Task statement:
Reproduce each entry exactly as written.

Input:
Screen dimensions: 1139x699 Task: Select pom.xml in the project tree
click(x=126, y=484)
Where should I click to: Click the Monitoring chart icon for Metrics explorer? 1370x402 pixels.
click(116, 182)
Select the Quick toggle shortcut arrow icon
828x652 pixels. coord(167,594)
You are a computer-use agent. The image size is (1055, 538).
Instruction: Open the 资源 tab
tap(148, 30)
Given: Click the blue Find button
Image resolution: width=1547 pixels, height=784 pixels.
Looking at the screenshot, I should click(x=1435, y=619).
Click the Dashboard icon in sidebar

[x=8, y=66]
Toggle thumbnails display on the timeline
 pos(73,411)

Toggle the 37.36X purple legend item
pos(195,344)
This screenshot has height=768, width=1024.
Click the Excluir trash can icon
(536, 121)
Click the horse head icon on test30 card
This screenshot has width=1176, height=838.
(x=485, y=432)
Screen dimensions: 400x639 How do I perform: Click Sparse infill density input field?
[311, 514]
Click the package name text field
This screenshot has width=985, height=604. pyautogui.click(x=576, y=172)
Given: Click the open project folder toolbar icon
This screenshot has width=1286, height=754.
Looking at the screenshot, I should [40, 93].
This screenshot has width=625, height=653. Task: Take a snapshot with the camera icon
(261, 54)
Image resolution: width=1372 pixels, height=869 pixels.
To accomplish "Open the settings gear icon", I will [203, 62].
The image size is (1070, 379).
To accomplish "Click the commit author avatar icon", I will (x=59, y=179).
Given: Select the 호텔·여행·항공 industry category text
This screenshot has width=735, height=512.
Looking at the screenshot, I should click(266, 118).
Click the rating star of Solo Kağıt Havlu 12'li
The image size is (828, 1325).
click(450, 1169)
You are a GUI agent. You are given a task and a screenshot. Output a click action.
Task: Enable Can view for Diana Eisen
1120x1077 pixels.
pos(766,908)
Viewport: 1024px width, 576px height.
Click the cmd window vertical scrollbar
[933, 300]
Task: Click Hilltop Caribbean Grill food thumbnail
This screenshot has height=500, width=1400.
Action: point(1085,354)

The answer:
Screen dimensions: 1139x699 Task: Select pom.xml in the project tree
click(x=126, y=484)
Where should I click to: Click the Monitoring chart icon for Metrics explorer? 1370x402 pixels.
click(116, 182)
Select the Quick toggle shortcut arrow icon
828x652 pixels. coord(167,594)
You are a computer-use agent. The image size is (1055, 538).
Instruction: Open the 资源 tab
tap(148, 30)
Given: Click the blue Find button
Image resolution: width=1547 pixels, height=784 pixels.
Looking at the screenshot, I should click(x=1435, y=619).
Click the Dashboard icon in sidebar

[x=8, y=66]
Toggle thumbnails display on the timeline
 pos(73,411)

Toggle the 37.36X purple legend item
pos(195,344)
This screenshot has height=768, width=1024.
Click the Excluir trash can icon
(536, 121)
Click the horse head icon on test30 card
This screenshot has width=1176, height=838.
(x=485, y=432)
Screen dimensions: 400x639 How do I perform: Click Sparse infill density input field?
[311, 514]
Click the package name text field
This screenshot has width=985, height=604. pyautogui.click(x=576, y=172)
Given: Click the open project folder toolbar icon
This screenshot has width=1286, height=754.
Looking at the screenshot, I should [40, 93].
This screenshot has width=625, height=653. Task: Take a snapshot with the camera icon
(261, 54)
Image resolution: width=1372 pixels, height=869 pixels.
To accomplish "Open the settings gear icon", I will [203, 62].
The image size is (1070, 379).
To accomplish "Click the commit author avatar icon", I will (x=59, y=179).
Given: Select the 호텔·여행·항공 industry category text
This screenshot has width=735, height=512.
Looking at the screenshot, I should click(266, 118).
Click the rating star of Solo Kağıt Havlu 12'li
The image size is (828, 1325).
click(450, 1169)
You are a GUI agent. You are given a task and a screenshot. Output a click action.
Task: Enable Can view for Diana Eisen
1120x1077 pixels.
pos(766,908)
Viewport: 1024px width, 576px height.
Click the cmd window vertical scrollbar
[933, 300]
Task: Click Hilltop Caribbean Grill food thumbnail
This screenshot has height=500, width=1400.
Action: point(1085,354)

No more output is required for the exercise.